Net Present Value (NPV)
ExplanationNPV is sensitive to changes in the discount rate, as alterations in the rate can significantly impact the present value of cash flows.
#10
Which financial metric is used to evaluate a project's profitability relative to its initial investment?
Return on Investment (ROI)
ExplanationROI measures the profitability of an investment by expressing the ratio of net profit to the initial investment, providing insight into the efficiency of the investment.
#11
What does the term 'Sunk Cost' refer to in capital budgeting?
Costs that are already incurred and cannot be recovered
ExplanationSunk costs are historical costs that should not influence future decisions, as they cannot be changed or recovered.
#12
What does the Profitability Index (PI) indicate in capital budgeting?
The ratio of the present value of cash inflows to the present value of cash outflows
ExplanationPI assesses the desirability of an investment by comparing the present value of expected cash inflows to the present value of cash outflows.
#13
How does the Accounting Rate of Return (ARR) differ from the Return on Investment (ROI)?
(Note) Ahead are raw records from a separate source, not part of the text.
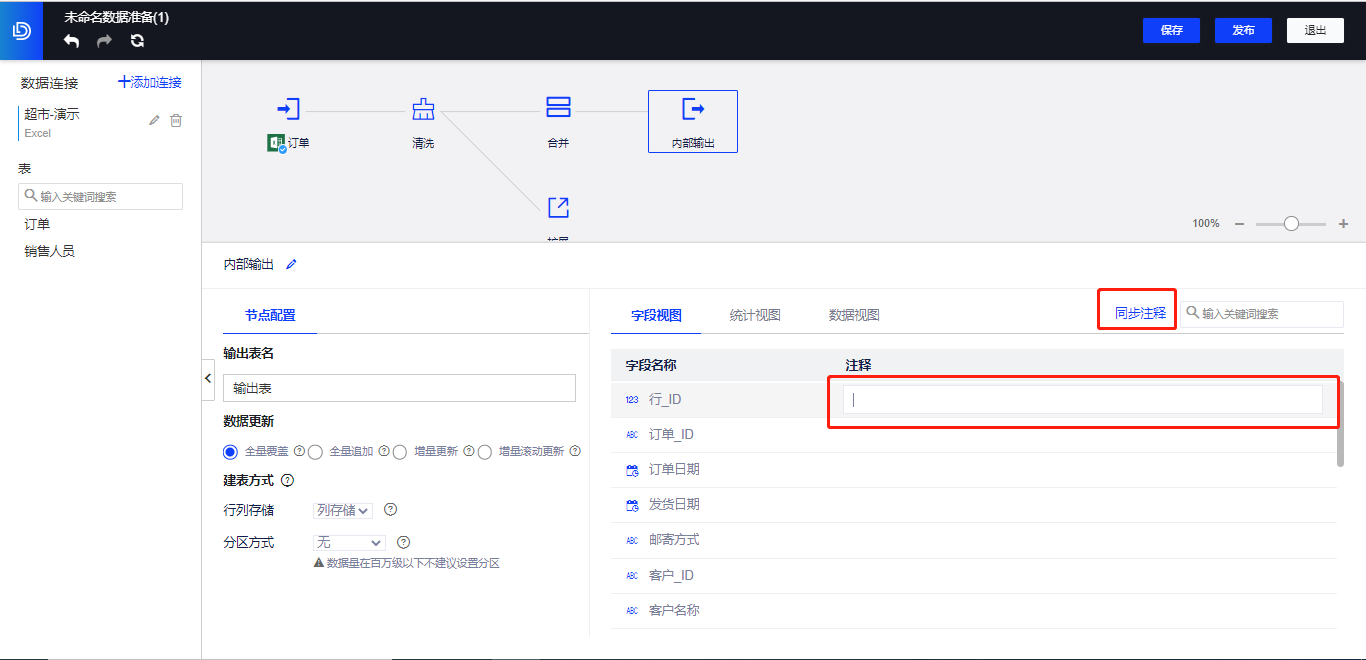
Task: Select the 增量更新 data update option
Action: [400, 451]
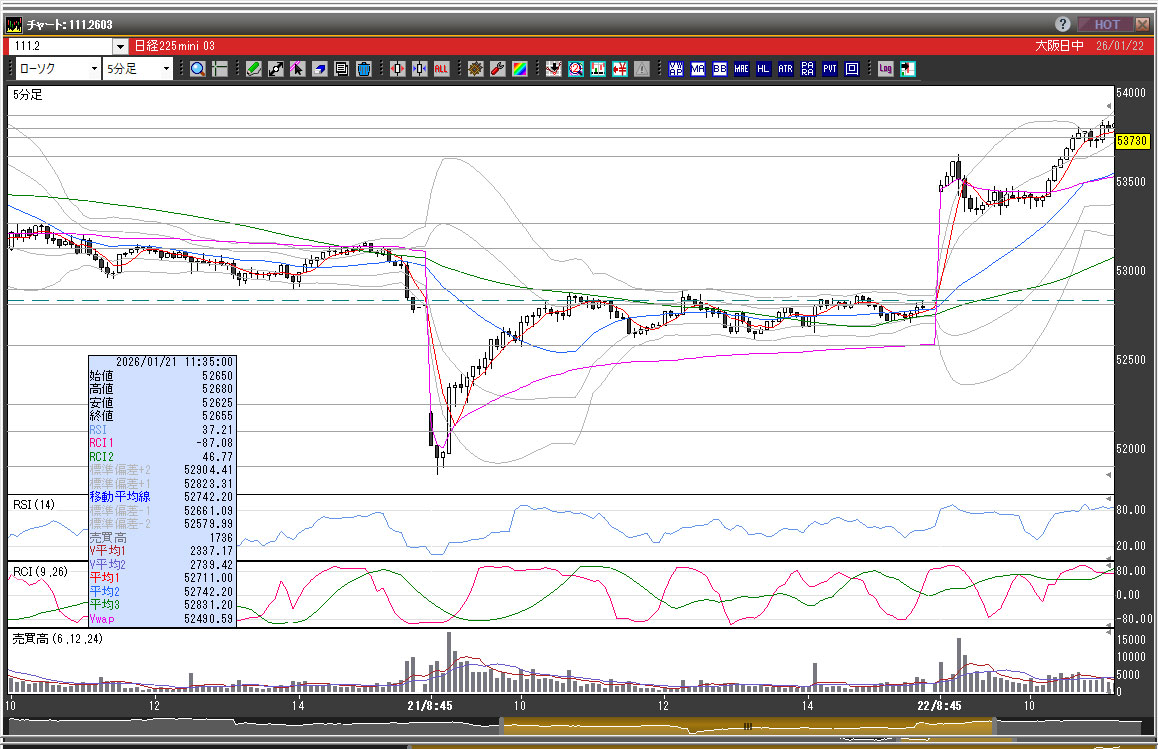Click the 53730 current price label
Viewport: 1158px width, 749px height.
[x=1131, y=142]
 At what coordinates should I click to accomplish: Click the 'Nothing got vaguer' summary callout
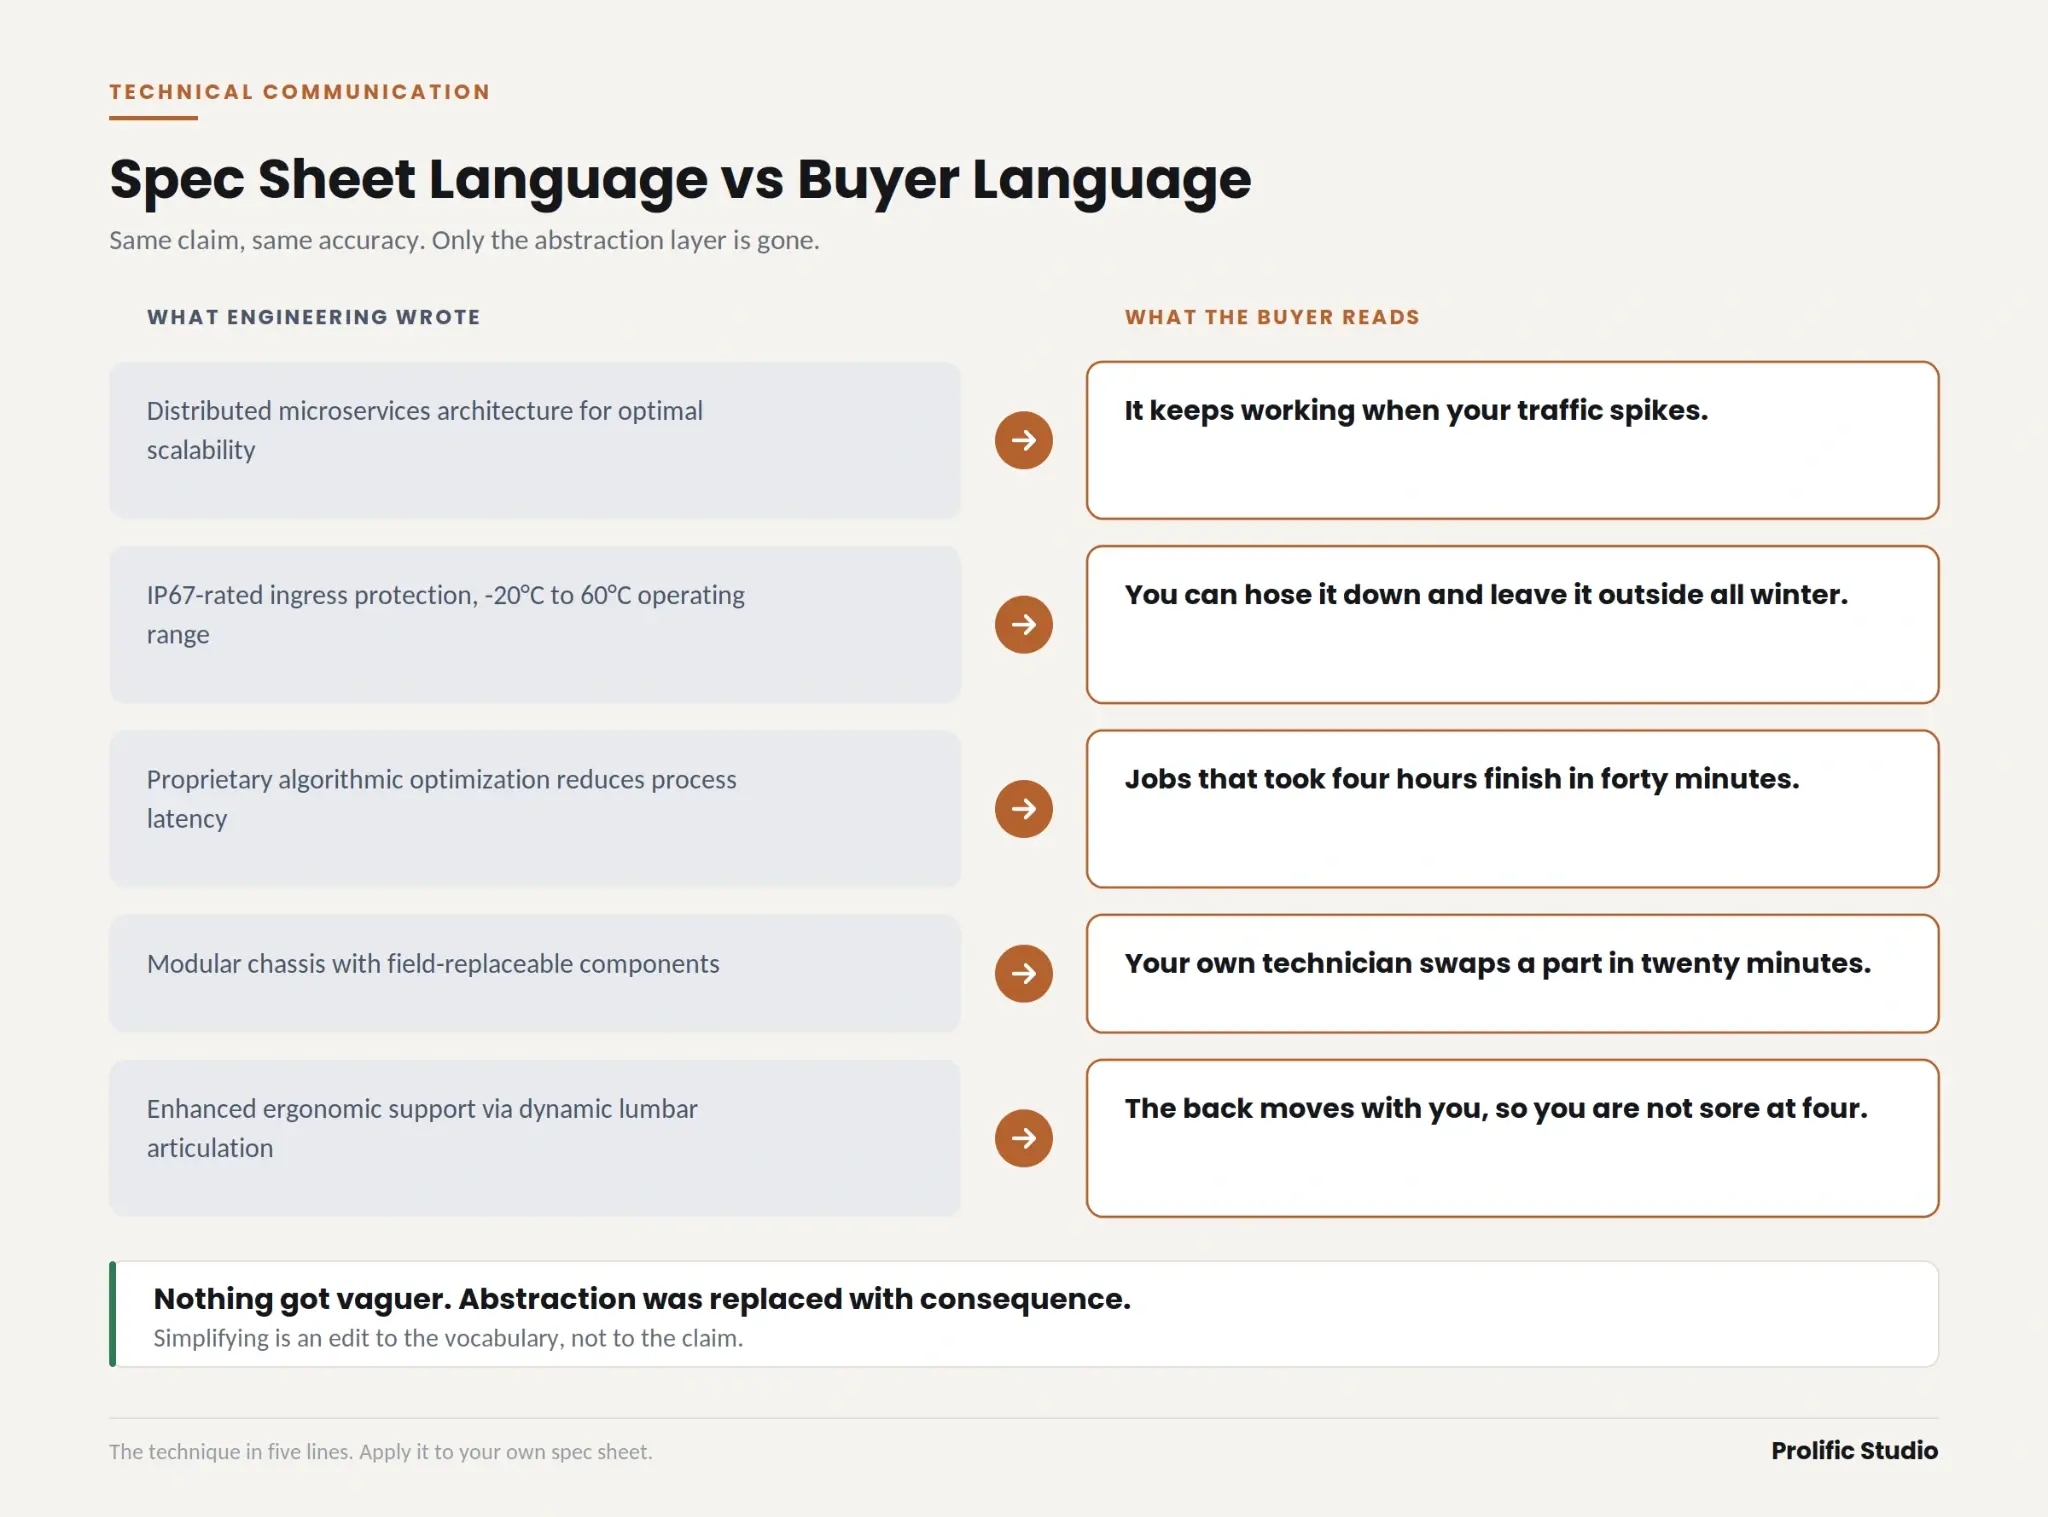[x=1024, y=1314]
ARR is expressed as a percentage, while ROI is expressed as a ratio
ExplanationARR measures profitability as a percentage of the average accounting book value, while ROI is a ratio of net profit to the initial investment.
#14
What is the purpose of sensitivity analysis in capital budgeting?
To assess the impact of uncertainties on project outcomes
ExplanationSensitivity analysis evaluates how changes in key variables impact project outcomes, helping assess and manage uncertainties.
#15
Which of the following factors is considered in the discounted cash flow (DCF) methods of capital budgeting?
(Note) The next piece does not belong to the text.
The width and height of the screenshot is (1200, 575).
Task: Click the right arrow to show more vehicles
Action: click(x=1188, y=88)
Future cash flows adjusted for the time value of money
ExplanationDCF methods consider the present value of future cash flows, adjusted for the time value of money, to evaluate the desirability of investments.
#16
What does the term 'Mutually Exclusive Projects' mean in the context of capital budgeting?
Projects that share resources and cannot be undertaken simultaneously
ExplanationMutually exclusive projects are alternatives that compete for the same resources, and selecting one precludes the selection of others.
#17
What is the significance of the Modified Internal Rate of Return (MIRR) in capital budgeting?
It accounts for multiple discount rates and is considered more realistic than IRR
ExplanationMIRR addresses the limitations of IRR by incorporating a more realistic reinvestment rate, providing a better assessment of project profitability.